[Opening Dataset extract section]

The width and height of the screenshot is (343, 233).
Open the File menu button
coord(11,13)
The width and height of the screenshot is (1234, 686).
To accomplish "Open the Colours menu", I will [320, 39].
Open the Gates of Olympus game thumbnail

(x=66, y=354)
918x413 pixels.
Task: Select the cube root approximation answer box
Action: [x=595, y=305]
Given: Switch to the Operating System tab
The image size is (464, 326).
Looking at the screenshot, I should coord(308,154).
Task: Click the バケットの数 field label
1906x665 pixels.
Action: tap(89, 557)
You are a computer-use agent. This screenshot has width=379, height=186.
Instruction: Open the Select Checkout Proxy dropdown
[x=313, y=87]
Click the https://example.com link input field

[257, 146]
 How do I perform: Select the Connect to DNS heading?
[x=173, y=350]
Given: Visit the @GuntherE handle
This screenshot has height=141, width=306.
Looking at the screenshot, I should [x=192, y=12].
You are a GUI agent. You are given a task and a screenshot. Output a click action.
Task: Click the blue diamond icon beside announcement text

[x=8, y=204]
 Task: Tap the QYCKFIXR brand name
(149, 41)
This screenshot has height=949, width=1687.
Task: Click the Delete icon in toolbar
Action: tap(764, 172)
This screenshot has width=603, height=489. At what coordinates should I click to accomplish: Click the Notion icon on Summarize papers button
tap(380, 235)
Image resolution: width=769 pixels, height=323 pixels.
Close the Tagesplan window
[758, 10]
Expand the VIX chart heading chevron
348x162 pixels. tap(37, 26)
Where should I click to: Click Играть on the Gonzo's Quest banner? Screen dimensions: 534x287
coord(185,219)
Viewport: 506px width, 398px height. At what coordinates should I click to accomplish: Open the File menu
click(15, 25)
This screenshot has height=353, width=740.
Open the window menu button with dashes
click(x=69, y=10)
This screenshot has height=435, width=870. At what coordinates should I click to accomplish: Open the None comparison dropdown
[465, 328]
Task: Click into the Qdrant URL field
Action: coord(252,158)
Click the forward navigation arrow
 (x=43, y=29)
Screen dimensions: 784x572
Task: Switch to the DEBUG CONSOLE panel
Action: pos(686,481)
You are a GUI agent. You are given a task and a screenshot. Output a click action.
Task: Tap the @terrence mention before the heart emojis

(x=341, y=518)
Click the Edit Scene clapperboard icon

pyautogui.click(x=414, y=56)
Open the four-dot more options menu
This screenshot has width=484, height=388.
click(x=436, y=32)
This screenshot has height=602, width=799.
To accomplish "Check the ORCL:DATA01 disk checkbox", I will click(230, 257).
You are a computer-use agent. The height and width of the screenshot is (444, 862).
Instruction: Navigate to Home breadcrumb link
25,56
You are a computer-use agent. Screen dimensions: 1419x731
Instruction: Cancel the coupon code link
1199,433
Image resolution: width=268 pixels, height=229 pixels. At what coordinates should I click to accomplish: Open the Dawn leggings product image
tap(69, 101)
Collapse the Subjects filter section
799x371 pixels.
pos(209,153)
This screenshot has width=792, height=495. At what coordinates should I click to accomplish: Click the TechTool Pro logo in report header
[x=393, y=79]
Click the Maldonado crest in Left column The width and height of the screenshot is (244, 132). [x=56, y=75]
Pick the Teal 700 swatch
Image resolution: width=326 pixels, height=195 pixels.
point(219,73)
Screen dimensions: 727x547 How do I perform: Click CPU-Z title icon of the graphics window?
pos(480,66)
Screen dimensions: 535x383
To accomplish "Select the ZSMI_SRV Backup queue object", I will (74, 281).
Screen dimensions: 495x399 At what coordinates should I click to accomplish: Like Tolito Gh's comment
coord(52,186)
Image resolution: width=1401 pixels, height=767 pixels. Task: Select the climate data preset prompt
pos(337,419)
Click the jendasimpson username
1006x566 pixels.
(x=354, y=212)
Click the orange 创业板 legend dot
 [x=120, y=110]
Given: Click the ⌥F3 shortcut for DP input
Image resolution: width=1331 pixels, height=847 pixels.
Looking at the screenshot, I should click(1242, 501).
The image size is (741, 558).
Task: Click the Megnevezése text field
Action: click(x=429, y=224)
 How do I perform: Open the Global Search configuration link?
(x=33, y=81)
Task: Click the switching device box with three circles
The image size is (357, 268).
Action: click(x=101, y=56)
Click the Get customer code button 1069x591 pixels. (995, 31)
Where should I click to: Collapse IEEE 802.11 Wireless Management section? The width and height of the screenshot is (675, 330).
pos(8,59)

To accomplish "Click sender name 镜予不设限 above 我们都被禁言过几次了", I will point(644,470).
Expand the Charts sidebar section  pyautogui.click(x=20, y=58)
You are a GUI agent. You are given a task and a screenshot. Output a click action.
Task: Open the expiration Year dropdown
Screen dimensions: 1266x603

[Closing Dataset extract section]

Task requirements: Retype the listing above without a single difference.

Completed exercise:
The width and height of the screenshot is (343, 233).
Open the File menu button
coord(11,13)
The width and height of the screenshot is (1234, 686).
To accomplish "Open the Colours menu", I will [320, 39].
Open the Gates of Olympus game thumbnail

(x=66, y=354)
918x413 pixels.
Task: Select the cube root approximation answer box
Action: [x=595, y=305]
Given: Switch to the Operating System tab
The image size is (464, 326).
Looking at the screenshot, I should coord(308,154).
Task: Click the バケットの数 field label
1906x665 pixels.
Action: tap(89, 557)
You are a computer-use agent. This screenshot has width=379, height=186.
Instruction: Open the Select Checkout Proxy dropdown
[x=313, y=87]
Click the https://example.com link input field

[257, 146]
 How do I perform: Select the Connect to DNS heading?
[x=173, y=350]
Given: Visit the @GuntherE handle
This screenshot has height=141, width=306.
Looking at the screenshot, I should [x=192, y=12].
You are a GUI agent. You are given a task and a screenshot. Output a click action.
Task: Click the blue diamond icon beside announcement text

[x=8, y=204]
 Task: Tap the QYCKFIXR brand name
(149, 41)
This screenshot has height=949, width=1687.
Task: Click the Delete icon in toolbar
Action: tap(764, 172)
This screenshot has width=603, height=489. At what coordinates should I click to accomplish: Click the Notion icon on Summarize papers button
tap(380, 235)
Image resolution: width=769 pixels, height=323 pixels.
Close the Tagesplan window
[758, 10]
Expand the VIX chart heading chevron
348x162 pixels. tap(37, 26)
Where should I click to: Click Играть on the Gonzo's Quest banner? Screen dimensions: 534x287
coord(185,219)
Viewport: 506px width, 398px height. At what coordinates should I click to accomplish: Open the File menu
click(15, 25)
This screenshot has height=353, width=740.
Open the window menu button with dashes
click(x=69, y=10)
This screenshot has height=435, width=870. At what coordinates should I click to accomplish: Open the None comparison dropdown
[465, 328]
Task: Click into the Qdrant URL field
Action: coord(252,158)
Click the forward navigation arrow
 (x=43, y=29)
Screen dimensions: 784x572
Task: Switch to the DEBUG CONSOLE panel
Action: pos(686,481)
You are a GUI agent. You are given a task and a screenshot. Output a click action.
Task: Tap the @terrence mention before the heart emojis

(x=341, y=518)
Click the Edit Scene clapperboard icon

pyautogui.click(x=414, y=56)
Open the four-dot more options menu
This screenshot has width=484, height=388.
click(x=436, y=32)
This screenshot has height=602, width=799.
To accomplish "Check the ORCL:DATA01 disk checkbox", I will click(230, 257).
You are a computer-use agent. The height and width of the screenshot is (444, 862).
Instruction: Navigate to Home breadcrumb link
25,56
You are a computer-use agent. Screen dimensions: 1419x731
Instruction: Cancel the coupon code link
1199,433
Image resolution: width=268 pixels, height=229 pixels. At what coordinates should I click to accomplish: Open the Dawn leggings product image
tap(69, 101)
Collapse the Subjects filter section
799x371 pixels.
pos(209,153)
This screenshot has width=792, height=495. At what coordinates should I click to accomplish: Click the TechTool Pro logo in report header
[x=393, y=79]
Click the Maldonado crest in Left column The width and height of the screenshot is (244, 132). [x=56, y=75]
Pick the Teal 700 swatch
Image resolution: width=326 pixels, height=195 pixels.
point(219,73)
Screen dimensions: 727x547 How do I perform: Click CPU-Z title icon of the graphics window?
pos(480,66)
Screen dimensions: 535x383
To accomplish "Select the ZSMI_SRV Backup queue object", I will (74, 281).
Screen dimensions: 495x399 At what coordinates should I click to accomplish: Like Tolito Gh's comment
coord(52,186)
Image resolution: width=1401 pixels, height=767 pixels. Task: Select the climate data preset prompt
pos(337,419)
Click the jendasimpson username
1006x566 pixels.
(x=354, y=212)
Click the orange 创业板 legend dot
 [x=120, y=110]
Given: Click the ⌥F3 shortcut for DP input
Image resolution: width=1331 pixels, height=847 pixels.
Looking at the screenshot, I should click(1242, 501).
The image size is (741, 558).
Task: Click the Megnevezése text field
Action: click(x=429, y=224)
 How do I perform: Open the Global Search configuration link?
(x=33, y=81)
Task: Click the switching device box with three circles
The image size is (357, 268).
Action: click(x=101, y=56)
Click the Get customer code button 1069x591 pixels. (995, 31)
Where should I click to: Collapse IEEE 802.11 Wireless Management section? The width and height of the screenshot is (675, 330).
pos(8,59)

To accomplish "Click sender name 镜予不设限 above 我们都被禁言过几次了", I will point(644,470).
Expand the Charts sidebar section  pyautogui.click(x=20, y=58)
You are a GUI agent. You are given a task and a screenshot. Output a click action.
Task: Open the expiration Year dropdown
Screen dimensions: 1266x603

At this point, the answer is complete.